What is asked
Convert the entries from the start through the line containing "will [x=737, y=89]." into a two-column CSV with the headers input and output. Give one row per entry, with its text and its answer each in a single quoted field and any line breaks replaced by spaces.

Raw data
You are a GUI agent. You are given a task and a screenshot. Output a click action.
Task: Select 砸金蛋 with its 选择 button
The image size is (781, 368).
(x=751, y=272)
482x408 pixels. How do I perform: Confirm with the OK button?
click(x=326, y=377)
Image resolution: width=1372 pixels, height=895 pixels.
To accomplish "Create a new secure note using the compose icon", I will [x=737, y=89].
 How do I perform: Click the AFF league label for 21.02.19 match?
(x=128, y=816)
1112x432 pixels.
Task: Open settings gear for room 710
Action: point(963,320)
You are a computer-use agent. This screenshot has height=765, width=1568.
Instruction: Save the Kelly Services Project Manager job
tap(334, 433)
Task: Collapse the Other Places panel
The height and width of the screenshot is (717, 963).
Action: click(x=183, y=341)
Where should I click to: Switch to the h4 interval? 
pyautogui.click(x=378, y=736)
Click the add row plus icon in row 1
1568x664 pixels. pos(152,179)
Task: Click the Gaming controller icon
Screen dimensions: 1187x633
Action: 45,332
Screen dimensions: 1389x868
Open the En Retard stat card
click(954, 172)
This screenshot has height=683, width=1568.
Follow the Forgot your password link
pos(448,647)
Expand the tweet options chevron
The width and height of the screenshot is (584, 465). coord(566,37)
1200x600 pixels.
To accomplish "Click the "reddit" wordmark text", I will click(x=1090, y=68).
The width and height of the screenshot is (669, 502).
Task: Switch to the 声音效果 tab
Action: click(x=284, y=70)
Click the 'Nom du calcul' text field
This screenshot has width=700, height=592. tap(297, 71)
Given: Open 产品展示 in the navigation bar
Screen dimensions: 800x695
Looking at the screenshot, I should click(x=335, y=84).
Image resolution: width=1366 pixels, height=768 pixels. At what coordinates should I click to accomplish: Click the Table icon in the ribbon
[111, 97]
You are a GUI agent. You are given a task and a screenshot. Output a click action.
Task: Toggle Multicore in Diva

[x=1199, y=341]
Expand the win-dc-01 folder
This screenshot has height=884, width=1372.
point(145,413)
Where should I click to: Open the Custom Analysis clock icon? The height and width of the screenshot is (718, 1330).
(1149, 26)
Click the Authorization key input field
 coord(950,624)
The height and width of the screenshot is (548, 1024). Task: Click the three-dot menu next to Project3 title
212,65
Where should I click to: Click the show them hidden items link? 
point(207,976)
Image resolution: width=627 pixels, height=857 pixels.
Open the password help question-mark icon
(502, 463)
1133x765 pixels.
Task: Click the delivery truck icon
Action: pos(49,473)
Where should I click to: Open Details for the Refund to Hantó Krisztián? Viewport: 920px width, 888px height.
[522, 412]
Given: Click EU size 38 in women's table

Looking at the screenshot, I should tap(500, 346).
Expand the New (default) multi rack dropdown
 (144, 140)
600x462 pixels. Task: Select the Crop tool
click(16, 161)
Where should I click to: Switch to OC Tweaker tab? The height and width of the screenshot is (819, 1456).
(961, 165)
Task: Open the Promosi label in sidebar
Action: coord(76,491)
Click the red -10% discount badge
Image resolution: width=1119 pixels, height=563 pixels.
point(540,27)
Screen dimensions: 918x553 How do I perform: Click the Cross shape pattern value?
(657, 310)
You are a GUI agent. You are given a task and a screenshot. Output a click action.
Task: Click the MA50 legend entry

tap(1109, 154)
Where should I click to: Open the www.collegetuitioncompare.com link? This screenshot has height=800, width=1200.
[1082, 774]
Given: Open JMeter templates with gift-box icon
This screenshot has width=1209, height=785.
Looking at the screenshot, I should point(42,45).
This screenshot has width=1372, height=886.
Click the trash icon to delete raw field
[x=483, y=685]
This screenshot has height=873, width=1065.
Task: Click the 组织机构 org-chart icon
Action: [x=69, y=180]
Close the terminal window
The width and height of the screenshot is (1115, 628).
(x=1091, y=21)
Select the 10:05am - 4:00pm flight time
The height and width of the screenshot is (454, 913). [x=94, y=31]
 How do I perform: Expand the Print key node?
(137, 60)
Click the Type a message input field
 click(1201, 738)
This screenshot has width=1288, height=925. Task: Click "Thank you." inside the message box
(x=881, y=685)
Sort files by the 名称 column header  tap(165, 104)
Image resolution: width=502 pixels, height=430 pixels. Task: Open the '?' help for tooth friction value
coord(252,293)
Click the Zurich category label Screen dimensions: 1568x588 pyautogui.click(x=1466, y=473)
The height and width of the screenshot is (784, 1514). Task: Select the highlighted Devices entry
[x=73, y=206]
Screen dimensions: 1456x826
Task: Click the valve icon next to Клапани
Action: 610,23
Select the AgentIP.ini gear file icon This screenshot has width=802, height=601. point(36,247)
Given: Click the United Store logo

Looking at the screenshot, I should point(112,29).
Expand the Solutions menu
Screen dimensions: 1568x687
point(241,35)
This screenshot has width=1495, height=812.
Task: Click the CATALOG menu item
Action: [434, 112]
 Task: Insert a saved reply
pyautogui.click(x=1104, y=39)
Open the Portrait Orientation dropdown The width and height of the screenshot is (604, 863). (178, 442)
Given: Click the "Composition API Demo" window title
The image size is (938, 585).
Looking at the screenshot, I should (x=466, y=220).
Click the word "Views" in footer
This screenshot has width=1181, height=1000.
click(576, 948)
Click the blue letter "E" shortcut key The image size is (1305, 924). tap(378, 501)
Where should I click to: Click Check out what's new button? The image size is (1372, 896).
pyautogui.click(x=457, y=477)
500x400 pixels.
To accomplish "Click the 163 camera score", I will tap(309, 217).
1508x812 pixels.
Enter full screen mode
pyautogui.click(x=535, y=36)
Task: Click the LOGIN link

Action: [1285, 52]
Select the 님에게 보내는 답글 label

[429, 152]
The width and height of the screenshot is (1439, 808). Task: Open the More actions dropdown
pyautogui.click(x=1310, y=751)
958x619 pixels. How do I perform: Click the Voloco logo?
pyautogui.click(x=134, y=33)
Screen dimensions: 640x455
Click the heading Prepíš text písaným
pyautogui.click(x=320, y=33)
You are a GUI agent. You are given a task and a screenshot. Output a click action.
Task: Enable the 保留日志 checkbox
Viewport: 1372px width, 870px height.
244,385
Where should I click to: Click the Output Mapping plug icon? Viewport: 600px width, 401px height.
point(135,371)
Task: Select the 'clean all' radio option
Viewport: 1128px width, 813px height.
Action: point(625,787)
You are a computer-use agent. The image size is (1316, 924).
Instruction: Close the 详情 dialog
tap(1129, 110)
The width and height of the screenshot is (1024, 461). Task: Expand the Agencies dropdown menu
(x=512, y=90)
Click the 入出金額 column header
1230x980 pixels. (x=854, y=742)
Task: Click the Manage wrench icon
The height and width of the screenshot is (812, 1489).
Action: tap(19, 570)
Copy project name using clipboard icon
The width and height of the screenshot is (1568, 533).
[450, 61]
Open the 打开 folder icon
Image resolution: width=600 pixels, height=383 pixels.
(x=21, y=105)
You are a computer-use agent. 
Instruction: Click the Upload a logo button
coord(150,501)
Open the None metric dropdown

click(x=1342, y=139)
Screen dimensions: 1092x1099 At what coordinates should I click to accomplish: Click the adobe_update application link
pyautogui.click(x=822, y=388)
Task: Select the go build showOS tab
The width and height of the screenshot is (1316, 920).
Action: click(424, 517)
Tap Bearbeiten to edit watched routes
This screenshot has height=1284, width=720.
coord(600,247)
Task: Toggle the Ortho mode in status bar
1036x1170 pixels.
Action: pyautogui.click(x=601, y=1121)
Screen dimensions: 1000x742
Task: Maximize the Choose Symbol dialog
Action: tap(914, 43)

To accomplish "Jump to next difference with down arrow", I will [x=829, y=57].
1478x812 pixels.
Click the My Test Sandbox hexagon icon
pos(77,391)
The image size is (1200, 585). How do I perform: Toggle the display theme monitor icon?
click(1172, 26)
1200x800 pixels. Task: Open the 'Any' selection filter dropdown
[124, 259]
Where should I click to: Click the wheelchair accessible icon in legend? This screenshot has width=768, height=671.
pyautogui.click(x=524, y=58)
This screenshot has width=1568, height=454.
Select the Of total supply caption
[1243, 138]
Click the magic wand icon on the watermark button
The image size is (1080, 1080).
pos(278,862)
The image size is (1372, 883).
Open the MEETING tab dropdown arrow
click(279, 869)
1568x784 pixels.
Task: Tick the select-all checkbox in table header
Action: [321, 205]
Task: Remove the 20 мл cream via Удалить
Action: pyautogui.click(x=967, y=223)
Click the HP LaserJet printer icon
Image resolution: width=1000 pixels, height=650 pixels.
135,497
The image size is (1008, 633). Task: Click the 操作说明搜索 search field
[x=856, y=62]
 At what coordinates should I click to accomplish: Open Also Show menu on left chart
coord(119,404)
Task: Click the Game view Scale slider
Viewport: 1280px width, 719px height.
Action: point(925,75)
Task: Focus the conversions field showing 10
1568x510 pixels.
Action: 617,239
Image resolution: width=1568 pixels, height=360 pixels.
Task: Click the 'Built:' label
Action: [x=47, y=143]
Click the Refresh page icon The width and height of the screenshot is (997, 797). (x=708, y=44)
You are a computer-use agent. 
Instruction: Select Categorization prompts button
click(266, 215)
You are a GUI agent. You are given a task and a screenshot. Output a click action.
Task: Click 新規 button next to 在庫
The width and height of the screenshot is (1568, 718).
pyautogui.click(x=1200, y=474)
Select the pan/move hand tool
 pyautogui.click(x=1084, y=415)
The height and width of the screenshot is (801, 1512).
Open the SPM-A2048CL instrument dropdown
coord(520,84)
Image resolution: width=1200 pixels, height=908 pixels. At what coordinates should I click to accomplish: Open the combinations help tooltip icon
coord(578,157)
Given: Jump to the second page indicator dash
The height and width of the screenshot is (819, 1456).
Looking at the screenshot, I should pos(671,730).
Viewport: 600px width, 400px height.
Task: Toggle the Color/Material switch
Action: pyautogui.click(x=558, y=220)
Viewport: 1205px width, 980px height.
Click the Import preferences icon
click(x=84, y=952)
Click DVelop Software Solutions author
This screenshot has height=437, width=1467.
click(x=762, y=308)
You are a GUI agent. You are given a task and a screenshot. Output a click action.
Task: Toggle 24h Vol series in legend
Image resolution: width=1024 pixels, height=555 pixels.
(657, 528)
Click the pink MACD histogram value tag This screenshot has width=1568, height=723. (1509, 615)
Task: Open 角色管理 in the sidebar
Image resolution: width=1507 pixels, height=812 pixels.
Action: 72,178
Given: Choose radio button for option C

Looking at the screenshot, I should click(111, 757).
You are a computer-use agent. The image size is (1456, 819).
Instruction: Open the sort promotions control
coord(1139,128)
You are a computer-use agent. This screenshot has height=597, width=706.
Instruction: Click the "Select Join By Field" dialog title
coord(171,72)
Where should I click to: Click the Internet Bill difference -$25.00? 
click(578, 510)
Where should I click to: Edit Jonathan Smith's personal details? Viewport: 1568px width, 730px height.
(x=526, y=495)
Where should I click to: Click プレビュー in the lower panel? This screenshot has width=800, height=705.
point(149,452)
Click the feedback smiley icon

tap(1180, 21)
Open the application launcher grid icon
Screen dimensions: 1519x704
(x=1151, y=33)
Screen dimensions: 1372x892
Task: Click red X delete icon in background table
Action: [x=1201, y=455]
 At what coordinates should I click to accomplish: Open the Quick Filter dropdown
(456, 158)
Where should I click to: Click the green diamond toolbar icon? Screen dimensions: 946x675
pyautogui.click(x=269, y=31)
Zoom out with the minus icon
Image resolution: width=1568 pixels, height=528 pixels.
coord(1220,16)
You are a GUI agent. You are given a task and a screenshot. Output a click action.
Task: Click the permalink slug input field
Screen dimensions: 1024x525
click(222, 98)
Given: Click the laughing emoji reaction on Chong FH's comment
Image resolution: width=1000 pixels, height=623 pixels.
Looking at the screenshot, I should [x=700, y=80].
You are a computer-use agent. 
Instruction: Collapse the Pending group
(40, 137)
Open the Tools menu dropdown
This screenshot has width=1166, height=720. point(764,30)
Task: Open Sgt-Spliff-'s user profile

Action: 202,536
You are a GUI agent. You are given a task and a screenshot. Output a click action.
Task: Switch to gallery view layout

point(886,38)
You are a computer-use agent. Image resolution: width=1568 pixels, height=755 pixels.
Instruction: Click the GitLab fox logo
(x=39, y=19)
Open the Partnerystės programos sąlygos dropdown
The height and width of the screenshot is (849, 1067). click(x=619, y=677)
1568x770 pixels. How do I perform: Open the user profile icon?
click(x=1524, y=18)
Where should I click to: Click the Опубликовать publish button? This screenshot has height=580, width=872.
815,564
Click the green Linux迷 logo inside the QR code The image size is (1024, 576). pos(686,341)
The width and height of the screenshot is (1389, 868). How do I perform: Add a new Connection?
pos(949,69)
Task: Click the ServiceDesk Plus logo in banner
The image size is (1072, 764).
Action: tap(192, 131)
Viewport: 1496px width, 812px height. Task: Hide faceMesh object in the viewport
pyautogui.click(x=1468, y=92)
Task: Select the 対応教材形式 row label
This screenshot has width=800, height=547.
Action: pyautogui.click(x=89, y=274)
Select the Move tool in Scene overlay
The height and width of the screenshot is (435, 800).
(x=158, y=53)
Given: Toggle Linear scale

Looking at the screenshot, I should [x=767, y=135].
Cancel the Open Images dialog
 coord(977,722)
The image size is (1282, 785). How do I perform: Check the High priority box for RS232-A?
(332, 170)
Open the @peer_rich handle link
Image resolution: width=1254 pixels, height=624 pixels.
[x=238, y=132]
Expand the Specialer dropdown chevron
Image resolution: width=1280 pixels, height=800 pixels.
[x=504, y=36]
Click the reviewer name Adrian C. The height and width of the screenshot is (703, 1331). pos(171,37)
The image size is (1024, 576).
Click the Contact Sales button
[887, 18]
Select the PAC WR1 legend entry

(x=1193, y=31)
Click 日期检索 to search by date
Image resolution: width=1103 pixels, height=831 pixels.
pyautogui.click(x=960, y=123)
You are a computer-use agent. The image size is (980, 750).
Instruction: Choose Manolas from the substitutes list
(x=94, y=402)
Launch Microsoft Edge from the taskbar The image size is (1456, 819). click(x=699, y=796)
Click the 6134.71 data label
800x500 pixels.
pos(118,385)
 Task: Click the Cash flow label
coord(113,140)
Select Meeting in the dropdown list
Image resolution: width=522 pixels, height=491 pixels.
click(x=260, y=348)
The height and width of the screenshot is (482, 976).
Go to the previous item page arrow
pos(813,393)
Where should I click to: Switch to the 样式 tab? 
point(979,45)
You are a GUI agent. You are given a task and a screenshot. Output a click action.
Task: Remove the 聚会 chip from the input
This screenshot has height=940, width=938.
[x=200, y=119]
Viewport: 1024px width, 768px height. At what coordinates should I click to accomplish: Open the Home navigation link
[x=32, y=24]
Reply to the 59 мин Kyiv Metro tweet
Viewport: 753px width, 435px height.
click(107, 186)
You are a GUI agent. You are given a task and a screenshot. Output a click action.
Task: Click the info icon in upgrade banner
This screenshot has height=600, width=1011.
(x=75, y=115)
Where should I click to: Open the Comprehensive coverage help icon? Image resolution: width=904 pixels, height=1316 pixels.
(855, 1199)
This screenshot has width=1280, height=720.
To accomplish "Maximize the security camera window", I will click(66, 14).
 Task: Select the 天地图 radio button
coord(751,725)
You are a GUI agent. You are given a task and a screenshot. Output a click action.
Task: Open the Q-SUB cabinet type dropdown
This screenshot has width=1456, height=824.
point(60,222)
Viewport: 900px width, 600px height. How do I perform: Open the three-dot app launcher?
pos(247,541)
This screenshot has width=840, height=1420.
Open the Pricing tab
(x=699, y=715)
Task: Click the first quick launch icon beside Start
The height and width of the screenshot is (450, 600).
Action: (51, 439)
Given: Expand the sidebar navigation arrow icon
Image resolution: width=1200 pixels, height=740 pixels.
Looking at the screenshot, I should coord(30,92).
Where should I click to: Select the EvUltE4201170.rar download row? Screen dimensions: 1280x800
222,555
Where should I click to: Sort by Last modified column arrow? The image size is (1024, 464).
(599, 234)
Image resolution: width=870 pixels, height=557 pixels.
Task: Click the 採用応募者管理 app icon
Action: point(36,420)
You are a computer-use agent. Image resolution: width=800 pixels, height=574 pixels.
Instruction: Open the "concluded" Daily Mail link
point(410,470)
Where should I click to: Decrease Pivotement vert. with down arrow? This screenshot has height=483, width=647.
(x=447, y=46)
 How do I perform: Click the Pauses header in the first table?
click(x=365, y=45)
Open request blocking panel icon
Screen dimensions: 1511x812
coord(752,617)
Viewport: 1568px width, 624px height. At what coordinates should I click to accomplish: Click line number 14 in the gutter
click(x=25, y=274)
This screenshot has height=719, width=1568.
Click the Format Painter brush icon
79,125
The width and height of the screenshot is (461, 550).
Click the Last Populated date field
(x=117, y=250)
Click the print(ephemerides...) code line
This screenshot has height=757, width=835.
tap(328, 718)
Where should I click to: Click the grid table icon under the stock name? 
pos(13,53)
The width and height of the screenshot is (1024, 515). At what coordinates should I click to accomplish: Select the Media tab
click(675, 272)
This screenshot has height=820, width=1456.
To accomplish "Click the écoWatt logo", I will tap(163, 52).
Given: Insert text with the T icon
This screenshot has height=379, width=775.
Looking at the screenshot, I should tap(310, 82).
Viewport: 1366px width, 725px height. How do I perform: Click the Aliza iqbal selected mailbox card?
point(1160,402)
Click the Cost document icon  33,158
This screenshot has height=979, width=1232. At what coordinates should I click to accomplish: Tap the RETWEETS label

Output of the task
input,output
"You are a GUI agent. You are given a task and a screenshot. Output a click action. Task: Select 砸金蛋 with its 选择 button The image size is (781, 368).","(x=751, y=272)"
"482x408 pixels. How do I perform: Confirm with the OK button?","click(x=326, y=377)"
"Image resolution: width=1372 pixels, height=895 pixels. To accomplish ""Create a new secure note using the compose icon"",","I will [x=737, y=89]."